_GEFRAGT IST_
Beantworte die folgenden Fragen mithilfe des Kommentars zur Bundestagswahl.
(a) Wie viele Parteien könnten nach dem Kommentar im künftigen Parlament sitzen?
(b) Mit welcher Hürde könnte die FDP laut dem Kommentar Probleme bekommen?
(c) Mit welchem Adjektiv wird die AfD im Kommentar beschrieben?

Neue Westfälische (Bielefeld): Kommentar Am Sonntag wird ein neuer Bundestag bestimmt Wähler, entscheiden Sie! THOMAS SEIM

Morgen ist es vorbei mit der Unsicherheit der
Umfragen. Morgen haben Sie, liebe Leserinnen und Leser, morgen haben
die Wähler das Wort. Sie entscheiden über die künftige
Zusammensetzung des Bundestages. Ob sie damit auch über die
Zusammensetzung der neuen Bundesregierung entscheiden, das ist
allerdings nicht gewiss. Denn es kann knapp werden dieses Mal. Und
keineswegs sicher ist, ob wir fünf, sechs oder sieben Parteien im
Parlament haben werden. Ebenso wenig ist sicher vorherzusagen, ob die
Koalition aus Union und FDP eine Mehrheit haben wird. Am Ende aber
werden jene Parteien eine Koalition bilden, die eine tragfähige
Regierung garantieren. Und die sieht vielleicht ganz anders aus, als
die Wähler es dachten. Viele Fragen erfordern morgen eine Antwort:
Wie stark wird die Union? Muss sie Stimmen abgeben an die FDP oder an
die europafeindliche AfD? Reicht es für die FDP in den Bundestag,
oder bekommt sie Probleme mit der Fünfprozenthürde? Werden die Grünen
schwächer als vor vier Jahren, weil sie eine Debatte über frühere
Programmverfehlungen ihres Spitzenkandidaten aushalten müssen? Oder
weil sie ein zu linkes Programm haben? Wie erholt sich die SPD von
ihrem Tiefstand 2009? Muss sie in eine neue große Koalition? Welche
Zukunft hat ihr Kanzlerkandidat Steinbrück? Und das sind erst die
machttaktischen Fragen. Zu ihnen gesellen sich
Richtungsentscheidungen: Schaffen wir das Betreuungsgeld zugunsten
der Finanzierung von Betreuungseinrichtungen wieder ab? Sind wir für
den Mindestlohn oder für eine Lohnuntergrenze? Muss die Rente mit 67
relativiert werden, oder brauchen wir eher noch deutlichere
Entlastungen für die Rentenkassen? Ist der Euro wichtig für den
europäischen Friedensprozess, oder bedroht er unseren Wohlstand? Für
Vermögenssteuer oder nicht? Wohin treiben wir die Energiepolitik?

[Gespeicherte Einträge]

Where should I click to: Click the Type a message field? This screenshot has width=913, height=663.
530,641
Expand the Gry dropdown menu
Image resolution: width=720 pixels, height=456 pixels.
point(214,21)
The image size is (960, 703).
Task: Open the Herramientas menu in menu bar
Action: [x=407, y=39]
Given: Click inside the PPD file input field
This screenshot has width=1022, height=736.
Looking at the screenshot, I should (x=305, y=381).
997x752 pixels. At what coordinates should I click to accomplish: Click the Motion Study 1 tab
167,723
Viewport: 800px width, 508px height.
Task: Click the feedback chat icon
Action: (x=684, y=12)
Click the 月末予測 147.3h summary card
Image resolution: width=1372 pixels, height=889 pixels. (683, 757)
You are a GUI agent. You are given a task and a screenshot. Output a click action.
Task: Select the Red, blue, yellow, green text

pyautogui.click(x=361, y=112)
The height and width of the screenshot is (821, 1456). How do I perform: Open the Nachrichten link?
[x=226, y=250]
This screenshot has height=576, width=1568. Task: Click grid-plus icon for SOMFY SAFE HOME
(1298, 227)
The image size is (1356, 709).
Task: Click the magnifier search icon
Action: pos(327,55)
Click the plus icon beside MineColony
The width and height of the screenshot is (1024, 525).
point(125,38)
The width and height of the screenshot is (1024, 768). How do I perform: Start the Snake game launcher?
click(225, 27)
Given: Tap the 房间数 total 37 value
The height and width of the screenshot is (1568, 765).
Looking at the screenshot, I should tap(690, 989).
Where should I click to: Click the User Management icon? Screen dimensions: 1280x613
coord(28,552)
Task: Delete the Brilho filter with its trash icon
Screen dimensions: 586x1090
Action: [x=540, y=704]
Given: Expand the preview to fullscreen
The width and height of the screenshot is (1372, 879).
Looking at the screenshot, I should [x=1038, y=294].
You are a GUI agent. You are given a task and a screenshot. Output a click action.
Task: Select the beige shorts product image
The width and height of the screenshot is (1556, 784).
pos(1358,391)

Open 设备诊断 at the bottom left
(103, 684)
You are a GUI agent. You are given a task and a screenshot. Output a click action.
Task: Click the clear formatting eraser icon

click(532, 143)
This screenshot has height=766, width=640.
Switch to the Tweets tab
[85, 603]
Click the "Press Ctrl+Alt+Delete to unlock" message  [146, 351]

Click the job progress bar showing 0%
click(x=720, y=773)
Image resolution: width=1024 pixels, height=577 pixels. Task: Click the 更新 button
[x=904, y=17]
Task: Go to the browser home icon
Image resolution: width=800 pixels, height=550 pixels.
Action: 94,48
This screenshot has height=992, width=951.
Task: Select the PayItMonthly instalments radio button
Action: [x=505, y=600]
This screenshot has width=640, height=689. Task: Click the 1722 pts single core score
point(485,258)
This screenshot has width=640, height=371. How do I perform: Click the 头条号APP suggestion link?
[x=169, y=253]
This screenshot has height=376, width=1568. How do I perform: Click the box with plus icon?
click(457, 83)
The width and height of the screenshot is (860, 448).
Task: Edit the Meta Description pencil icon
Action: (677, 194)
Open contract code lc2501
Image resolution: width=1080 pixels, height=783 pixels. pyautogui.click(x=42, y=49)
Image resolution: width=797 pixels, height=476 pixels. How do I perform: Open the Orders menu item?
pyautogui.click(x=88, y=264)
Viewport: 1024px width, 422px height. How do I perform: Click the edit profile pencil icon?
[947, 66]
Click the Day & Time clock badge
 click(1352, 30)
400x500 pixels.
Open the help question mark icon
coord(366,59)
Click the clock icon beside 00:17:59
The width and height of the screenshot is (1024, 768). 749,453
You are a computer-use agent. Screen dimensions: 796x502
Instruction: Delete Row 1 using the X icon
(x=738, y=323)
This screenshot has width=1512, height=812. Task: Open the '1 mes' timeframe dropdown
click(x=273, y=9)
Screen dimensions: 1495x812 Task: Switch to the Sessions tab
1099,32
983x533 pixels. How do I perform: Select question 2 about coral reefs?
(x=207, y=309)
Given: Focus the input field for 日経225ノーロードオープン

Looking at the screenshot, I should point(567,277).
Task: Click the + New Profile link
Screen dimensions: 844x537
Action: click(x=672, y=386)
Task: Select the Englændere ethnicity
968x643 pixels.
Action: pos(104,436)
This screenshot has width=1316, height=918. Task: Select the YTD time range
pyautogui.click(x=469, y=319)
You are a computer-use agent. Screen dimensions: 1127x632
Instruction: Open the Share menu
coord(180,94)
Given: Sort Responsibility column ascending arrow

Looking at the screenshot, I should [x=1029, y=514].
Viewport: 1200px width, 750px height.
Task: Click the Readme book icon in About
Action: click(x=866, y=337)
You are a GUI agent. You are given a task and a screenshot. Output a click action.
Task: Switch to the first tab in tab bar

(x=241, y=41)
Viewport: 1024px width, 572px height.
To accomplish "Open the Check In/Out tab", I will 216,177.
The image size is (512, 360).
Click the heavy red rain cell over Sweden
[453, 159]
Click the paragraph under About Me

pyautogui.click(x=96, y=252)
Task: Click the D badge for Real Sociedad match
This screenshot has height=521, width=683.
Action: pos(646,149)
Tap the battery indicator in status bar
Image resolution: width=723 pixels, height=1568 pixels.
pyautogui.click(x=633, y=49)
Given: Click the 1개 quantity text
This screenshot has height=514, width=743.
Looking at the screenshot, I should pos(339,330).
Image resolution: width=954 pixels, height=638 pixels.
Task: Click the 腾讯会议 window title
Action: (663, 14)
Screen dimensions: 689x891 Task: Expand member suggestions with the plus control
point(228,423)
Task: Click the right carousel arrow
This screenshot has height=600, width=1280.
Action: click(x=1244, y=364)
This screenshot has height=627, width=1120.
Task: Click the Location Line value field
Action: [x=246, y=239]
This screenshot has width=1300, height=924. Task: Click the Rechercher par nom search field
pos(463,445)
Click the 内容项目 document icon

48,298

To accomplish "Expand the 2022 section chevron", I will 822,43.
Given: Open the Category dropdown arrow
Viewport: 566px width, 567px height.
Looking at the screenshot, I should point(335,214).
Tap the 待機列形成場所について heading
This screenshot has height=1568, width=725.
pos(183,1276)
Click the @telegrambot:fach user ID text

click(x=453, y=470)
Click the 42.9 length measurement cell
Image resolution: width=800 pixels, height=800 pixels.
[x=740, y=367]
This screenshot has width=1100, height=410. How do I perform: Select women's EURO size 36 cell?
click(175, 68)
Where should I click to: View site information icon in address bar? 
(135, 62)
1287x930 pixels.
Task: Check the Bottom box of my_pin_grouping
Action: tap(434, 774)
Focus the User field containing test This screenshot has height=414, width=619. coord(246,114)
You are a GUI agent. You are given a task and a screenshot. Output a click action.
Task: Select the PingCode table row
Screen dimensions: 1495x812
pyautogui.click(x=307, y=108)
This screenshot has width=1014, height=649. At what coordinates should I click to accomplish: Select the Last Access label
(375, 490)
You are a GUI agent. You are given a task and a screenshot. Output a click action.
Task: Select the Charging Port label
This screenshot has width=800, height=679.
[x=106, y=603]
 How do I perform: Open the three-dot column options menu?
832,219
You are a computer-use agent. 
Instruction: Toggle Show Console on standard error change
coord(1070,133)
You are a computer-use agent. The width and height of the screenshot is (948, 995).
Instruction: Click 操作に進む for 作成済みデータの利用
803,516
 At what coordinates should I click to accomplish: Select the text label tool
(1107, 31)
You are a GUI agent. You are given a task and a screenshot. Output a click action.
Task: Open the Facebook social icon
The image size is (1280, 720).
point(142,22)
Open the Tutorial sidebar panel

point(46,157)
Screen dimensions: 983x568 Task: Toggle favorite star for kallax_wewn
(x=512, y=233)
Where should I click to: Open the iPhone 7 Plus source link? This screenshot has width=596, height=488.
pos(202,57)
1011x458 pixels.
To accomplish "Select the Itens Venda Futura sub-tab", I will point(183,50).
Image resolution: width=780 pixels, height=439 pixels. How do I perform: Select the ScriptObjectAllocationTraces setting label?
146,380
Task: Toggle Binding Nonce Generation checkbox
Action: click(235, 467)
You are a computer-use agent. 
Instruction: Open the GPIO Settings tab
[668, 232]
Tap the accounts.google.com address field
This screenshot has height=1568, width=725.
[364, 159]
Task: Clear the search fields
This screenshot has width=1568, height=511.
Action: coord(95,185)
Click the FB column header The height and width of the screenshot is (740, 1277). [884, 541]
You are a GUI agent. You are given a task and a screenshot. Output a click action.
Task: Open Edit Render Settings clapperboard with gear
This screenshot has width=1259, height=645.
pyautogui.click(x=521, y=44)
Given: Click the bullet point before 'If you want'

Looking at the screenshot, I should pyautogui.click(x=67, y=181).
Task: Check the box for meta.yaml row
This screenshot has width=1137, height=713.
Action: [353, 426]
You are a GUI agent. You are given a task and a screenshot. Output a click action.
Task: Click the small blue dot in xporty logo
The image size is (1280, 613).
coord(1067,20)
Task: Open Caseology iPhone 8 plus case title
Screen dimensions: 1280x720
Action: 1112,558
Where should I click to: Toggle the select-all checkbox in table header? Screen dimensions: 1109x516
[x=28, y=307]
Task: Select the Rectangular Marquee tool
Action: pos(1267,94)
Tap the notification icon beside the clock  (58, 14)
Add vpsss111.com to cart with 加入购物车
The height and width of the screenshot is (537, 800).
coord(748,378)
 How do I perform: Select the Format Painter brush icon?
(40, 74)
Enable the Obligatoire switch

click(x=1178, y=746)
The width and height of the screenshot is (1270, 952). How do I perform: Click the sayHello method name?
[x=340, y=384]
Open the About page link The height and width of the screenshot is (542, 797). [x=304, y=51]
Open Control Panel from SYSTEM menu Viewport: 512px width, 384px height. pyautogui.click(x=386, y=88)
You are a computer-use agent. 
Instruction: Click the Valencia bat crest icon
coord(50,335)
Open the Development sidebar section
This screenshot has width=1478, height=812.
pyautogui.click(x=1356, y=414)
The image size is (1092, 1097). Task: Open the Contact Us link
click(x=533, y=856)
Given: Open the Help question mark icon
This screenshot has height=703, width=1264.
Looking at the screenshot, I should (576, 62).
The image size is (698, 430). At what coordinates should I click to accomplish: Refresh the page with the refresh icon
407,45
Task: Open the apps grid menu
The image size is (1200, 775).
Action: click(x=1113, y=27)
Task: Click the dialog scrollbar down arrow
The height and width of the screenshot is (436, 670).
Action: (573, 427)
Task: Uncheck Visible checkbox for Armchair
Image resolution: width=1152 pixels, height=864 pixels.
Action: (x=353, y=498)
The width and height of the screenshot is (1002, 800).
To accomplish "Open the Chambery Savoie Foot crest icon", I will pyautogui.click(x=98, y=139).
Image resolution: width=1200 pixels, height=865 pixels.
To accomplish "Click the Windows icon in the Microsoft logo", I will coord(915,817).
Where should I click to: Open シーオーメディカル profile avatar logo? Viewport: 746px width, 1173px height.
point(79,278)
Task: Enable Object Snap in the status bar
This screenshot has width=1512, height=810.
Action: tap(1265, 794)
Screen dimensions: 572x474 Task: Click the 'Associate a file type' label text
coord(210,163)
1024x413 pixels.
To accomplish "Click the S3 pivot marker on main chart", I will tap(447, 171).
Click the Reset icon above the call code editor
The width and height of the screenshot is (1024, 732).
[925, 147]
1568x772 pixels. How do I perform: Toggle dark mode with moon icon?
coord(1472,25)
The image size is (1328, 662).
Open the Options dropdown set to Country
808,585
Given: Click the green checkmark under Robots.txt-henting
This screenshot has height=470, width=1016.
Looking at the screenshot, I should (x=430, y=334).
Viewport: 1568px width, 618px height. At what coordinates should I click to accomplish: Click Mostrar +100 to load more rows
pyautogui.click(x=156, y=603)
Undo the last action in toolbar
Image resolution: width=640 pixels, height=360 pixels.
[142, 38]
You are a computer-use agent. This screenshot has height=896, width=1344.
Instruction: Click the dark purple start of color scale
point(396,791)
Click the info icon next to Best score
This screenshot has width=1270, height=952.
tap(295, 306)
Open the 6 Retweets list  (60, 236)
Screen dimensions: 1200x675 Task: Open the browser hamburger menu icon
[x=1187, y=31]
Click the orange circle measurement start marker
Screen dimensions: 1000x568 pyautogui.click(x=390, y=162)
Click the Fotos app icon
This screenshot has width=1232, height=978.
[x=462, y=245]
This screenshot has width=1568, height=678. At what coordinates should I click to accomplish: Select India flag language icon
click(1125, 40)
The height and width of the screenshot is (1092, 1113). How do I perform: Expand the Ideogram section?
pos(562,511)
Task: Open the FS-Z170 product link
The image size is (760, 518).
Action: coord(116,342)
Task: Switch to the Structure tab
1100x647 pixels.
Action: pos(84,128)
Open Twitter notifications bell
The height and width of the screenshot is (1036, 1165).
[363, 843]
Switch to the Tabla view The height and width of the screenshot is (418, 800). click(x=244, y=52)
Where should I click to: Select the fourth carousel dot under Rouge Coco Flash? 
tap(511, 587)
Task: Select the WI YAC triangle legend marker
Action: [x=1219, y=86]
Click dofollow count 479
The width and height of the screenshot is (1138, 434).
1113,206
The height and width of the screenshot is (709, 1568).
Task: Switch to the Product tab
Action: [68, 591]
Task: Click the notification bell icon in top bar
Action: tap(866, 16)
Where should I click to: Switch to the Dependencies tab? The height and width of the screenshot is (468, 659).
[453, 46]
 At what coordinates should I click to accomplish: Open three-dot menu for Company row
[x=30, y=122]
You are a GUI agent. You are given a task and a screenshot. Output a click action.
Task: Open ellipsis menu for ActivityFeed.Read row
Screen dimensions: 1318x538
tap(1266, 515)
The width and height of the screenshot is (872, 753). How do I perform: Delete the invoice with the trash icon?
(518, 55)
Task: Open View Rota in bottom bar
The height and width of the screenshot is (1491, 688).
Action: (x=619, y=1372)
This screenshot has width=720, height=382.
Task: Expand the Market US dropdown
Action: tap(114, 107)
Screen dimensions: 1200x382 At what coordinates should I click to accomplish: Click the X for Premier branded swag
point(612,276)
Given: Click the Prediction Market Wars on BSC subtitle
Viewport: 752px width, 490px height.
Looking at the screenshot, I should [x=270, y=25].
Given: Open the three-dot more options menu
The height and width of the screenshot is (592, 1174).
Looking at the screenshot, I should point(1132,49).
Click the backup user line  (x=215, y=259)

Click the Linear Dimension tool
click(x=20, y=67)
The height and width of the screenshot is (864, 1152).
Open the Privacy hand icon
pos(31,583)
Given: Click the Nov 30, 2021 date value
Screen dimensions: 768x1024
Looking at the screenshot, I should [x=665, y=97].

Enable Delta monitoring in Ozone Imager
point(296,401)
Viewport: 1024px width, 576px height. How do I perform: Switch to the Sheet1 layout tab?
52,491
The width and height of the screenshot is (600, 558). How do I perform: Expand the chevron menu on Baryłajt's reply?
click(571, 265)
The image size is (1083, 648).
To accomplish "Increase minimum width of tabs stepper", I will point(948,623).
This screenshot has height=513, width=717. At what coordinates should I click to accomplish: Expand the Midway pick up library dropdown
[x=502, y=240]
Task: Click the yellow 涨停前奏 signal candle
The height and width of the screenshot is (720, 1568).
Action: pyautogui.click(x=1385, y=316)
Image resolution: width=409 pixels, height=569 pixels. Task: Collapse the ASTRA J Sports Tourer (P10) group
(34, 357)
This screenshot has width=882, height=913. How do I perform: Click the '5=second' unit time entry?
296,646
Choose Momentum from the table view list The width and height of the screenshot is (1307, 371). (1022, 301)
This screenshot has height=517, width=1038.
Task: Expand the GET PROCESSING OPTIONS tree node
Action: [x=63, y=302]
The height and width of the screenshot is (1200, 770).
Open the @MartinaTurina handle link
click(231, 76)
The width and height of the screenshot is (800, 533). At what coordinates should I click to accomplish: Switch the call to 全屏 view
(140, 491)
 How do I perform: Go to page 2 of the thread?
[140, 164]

_ERGEBNIS DER AUFGABE_
(a) Fünf, sechs oder sieben Parteien.
(b) Mit der Fünfprozenthürde.
(c) Europafeindlich.